Parents who are firmly committed to the understanding that a new human being exists, with full right to protection, from conception onward, have every legal and moral right to carry such pregnancies to term. In truth, the entire community will bear some of the unavoidable costs of that decision. But very few people would intervene in such a private individual decision, merely because the resulting child might “become a burden to society.”

Some parents sincerely believe that it would be an act of unspeakable cruelty to bring such a child into the world, if it can be prevented early enough in pregnancy. In fact, the number of babies born with Down's Syndrome has been markedly reduced, in the United States, because a tremendous number of parents make precisely that decision. It is a sensible, compassionate, and rational decision, albeit some parents make a very different choice.

Imagine a soul, awaiting attachment to a new human baby, in whatever metaphysical muster zone such souls gather in. This soul observes that the intended mother is carrying a fetus which is badly deformed. The soul cries out in agony, “No mommy, I don't want to attach to that body. I want to live life to my full potential. Take that damaged tissue out and make me a new healthy body.” Nobody knows of course if that is how attachment of the soul works. Nor do we know that it is not. It is a possibility worth considering.

The counter-argument is often framed in reference to a severely disabled child already born. The simple truth is, if the child has been born, then abortion is not an issue for that child. Further, by the time the question is posed in this manner, the child has a name, a history, an identity, a place in a family. Our culture and our laws have always protected babies delivered by live birth. Rightly so. If a person is born with disabilities, they are here, they have to make the best of it, and everyone tries to accommodate the disability to help them make the best of it. But there is nothing good about the disability. If the person concerned could get the disability taken away, most would do so. Disabilities are a pain, they hamper the person who has one, they put an extra strain on their relations with others, however accepting and loving. It is good to cope successfully, even to triumph over disability. It is even better not to have one.

3 comments:

Anonymous said...

SJ, you hit the nail on the head with your comment about Stanek on the Coming Home blog!

Anonymous said...

Me again SJ.

Good points over at Coming Home on the fact that yes, some parts of this planet are overpopulated (or facing overpopluation).

Those that oppose any kind of birth control choose to disregard this fact, or worse, claim its a "hoax" because they have no
good answer to this problem.

In the meantime, they contribute to the problem when they try to prevent aid in the form of family planning going to these countries.

I can understand their religious reasons for opposing birth control. But those are their personal reasons and they shoudl not impose them on others especially when they imperil their health, well-being and even survival.

Thanks for fighting the good fight!

shadepuppy said...

I agree with your post, and enjoy reading what I consider a rational approach to the problem of what to do when there is knowledge of serious birth defects in an unborn child. I found your blog by reading your comments on the "Coming Home..." blog, and was drawn to read more since I agreed with you.
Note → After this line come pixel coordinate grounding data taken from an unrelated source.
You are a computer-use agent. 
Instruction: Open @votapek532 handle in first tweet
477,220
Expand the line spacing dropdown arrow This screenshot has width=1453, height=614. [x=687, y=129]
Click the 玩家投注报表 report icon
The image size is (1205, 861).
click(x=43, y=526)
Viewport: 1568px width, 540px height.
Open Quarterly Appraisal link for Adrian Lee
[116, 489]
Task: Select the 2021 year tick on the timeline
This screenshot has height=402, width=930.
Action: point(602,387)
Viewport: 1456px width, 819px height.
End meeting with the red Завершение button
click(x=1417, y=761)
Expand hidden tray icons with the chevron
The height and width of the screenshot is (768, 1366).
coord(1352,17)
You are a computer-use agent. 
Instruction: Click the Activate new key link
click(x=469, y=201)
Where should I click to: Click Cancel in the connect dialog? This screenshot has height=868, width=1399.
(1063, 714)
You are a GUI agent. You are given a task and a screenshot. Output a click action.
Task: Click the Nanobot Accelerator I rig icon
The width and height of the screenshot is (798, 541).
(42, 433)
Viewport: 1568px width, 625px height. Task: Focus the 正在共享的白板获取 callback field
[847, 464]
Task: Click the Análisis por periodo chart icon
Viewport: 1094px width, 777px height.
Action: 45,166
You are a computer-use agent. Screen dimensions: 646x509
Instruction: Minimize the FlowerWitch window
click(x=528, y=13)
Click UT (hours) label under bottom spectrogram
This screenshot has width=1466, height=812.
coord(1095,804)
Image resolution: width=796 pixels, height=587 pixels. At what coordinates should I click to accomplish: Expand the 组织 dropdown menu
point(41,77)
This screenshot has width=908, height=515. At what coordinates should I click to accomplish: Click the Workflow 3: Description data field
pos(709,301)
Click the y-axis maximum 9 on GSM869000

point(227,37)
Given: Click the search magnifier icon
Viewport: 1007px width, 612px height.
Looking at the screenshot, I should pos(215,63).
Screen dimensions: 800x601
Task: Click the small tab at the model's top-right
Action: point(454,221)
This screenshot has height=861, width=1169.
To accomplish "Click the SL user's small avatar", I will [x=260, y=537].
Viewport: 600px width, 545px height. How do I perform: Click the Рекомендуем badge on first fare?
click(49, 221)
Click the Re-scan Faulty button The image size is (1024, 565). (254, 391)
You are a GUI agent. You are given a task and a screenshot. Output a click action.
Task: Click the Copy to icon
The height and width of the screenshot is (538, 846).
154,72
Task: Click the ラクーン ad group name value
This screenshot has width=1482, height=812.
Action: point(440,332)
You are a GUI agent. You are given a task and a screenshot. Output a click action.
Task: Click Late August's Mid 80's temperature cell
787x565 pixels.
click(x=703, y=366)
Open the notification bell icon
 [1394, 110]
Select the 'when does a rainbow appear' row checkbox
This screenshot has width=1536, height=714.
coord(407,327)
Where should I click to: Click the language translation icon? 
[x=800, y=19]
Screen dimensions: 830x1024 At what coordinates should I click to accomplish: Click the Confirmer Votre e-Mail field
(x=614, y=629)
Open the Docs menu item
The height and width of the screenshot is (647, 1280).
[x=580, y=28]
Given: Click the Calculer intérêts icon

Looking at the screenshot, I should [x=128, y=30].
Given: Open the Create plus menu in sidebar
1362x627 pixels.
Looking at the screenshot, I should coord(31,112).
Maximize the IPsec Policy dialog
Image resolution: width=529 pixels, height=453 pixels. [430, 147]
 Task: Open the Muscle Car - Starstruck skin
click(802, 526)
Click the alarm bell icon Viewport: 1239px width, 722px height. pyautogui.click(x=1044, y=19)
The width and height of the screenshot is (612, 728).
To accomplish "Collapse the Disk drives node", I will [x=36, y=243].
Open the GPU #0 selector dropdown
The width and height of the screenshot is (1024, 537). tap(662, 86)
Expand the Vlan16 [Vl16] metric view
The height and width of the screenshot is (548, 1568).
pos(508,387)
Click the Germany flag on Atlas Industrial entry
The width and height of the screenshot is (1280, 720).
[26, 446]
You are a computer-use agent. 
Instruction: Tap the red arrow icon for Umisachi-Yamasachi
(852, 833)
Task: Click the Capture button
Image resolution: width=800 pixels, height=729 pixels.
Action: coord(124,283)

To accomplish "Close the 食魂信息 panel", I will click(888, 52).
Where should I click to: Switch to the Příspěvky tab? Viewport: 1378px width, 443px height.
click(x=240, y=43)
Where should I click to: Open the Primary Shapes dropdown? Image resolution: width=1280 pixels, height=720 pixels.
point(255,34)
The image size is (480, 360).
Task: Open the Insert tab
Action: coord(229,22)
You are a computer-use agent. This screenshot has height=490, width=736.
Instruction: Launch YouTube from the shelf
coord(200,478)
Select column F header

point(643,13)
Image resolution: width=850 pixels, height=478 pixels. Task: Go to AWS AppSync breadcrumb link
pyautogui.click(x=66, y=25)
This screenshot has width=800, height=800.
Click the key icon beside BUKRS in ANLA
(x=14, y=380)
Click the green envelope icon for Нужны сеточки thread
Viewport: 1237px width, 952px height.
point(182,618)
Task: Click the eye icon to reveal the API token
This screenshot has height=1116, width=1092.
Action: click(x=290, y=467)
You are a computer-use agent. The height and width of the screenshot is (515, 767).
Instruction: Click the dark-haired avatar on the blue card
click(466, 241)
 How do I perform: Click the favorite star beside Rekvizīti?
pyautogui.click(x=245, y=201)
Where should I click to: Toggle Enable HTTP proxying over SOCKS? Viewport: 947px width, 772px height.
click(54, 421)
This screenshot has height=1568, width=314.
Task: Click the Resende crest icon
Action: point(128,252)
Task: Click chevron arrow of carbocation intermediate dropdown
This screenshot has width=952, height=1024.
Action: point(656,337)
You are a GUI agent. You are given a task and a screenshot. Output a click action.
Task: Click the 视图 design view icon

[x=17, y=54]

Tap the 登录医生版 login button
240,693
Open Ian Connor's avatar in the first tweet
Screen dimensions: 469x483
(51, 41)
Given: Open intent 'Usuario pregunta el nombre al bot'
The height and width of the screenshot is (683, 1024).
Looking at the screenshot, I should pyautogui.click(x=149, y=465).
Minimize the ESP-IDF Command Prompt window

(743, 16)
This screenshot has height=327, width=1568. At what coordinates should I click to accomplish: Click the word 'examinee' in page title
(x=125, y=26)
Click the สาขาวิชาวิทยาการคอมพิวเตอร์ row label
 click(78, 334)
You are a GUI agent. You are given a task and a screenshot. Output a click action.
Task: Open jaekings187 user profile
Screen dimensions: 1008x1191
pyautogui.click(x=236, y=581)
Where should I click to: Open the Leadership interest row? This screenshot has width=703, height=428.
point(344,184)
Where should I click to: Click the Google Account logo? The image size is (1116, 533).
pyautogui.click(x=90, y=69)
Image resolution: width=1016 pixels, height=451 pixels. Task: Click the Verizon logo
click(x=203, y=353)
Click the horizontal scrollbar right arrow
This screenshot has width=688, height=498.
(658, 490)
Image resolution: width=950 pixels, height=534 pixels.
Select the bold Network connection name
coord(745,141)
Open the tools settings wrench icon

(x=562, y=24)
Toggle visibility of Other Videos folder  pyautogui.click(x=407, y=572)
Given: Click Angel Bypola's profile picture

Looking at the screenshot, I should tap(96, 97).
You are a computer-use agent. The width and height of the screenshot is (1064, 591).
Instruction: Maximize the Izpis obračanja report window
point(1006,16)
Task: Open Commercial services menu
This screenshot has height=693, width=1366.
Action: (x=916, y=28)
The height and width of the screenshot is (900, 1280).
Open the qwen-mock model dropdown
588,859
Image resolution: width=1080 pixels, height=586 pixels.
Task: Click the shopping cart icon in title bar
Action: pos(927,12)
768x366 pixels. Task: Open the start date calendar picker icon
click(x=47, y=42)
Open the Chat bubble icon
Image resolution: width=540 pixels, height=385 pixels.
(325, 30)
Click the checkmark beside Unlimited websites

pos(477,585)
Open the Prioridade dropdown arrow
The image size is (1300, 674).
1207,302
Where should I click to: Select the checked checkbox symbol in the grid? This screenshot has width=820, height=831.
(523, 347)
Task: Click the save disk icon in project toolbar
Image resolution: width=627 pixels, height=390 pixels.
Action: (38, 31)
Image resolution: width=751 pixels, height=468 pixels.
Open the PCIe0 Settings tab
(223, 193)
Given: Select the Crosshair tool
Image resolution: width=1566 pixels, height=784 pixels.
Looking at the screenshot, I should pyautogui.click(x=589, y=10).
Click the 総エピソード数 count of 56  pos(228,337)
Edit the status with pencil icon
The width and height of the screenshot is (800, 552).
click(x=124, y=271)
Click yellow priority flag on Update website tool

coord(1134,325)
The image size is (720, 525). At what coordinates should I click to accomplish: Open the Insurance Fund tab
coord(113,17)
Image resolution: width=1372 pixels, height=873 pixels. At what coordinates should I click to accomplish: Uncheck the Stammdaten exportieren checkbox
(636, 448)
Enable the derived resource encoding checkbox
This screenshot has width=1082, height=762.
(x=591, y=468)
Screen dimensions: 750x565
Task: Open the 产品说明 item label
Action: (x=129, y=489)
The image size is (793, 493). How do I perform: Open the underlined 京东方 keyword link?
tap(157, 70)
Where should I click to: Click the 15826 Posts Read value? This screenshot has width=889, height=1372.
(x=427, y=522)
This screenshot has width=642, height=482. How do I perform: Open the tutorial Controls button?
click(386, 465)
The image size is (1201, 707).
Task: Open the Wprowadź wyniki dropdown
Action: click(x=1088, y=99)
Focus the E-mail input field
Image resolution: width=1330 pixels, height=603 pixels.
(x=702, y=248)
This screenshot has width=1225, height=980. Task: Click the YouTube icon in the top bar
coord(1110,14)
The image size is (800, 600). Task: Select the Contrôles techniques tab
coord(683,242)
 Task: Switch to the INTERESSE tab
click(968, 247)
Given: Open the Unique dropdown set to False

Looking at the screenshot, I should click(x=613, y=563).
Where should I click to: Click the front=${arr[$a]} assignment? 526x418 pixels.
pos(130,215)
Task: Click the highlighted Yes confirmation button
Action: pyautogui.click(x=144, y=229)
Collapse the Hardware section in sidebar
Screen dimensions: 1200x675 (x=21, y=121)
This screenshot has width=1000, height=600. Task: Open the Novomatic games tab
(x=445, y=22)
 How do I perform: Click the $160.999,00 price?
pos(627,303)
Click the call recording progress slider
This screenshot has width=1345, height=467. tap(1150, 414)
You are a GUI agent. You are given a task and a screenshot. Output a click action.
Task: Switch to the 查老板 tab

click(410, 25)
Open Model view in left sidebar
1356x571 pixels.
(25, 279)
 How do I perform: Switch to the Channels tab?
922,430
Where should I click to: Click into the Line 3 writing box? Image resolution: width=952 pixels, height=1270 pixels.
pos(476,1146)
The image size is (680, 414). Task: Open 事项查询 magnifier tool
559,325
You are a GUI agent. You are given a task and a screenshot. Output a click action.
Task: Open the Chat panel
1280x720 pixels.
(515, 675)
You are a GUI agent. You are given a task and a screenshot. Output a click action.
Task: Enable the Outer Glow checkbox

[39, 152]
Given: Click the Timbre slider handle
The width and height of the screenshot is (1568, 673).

I went to that blog due to a link from a story about a nun who has been excommunicated for being on a hospital's ethics committee which took part in a decision with doctors, the patient and the mother's family to terminate a pregnancy which was threatening the life of the mother. There is some debate within the church as well as outside it as to the legality of the excommunication. I admit to knowing nothing about the situation other than what I have read, but I am so angry at people who seem to be so passionate about the rights of the unborn baby and so dis-passionate about the life of the mother. (steaming!!) It was good to read your article, even though it is not referring to the case in question.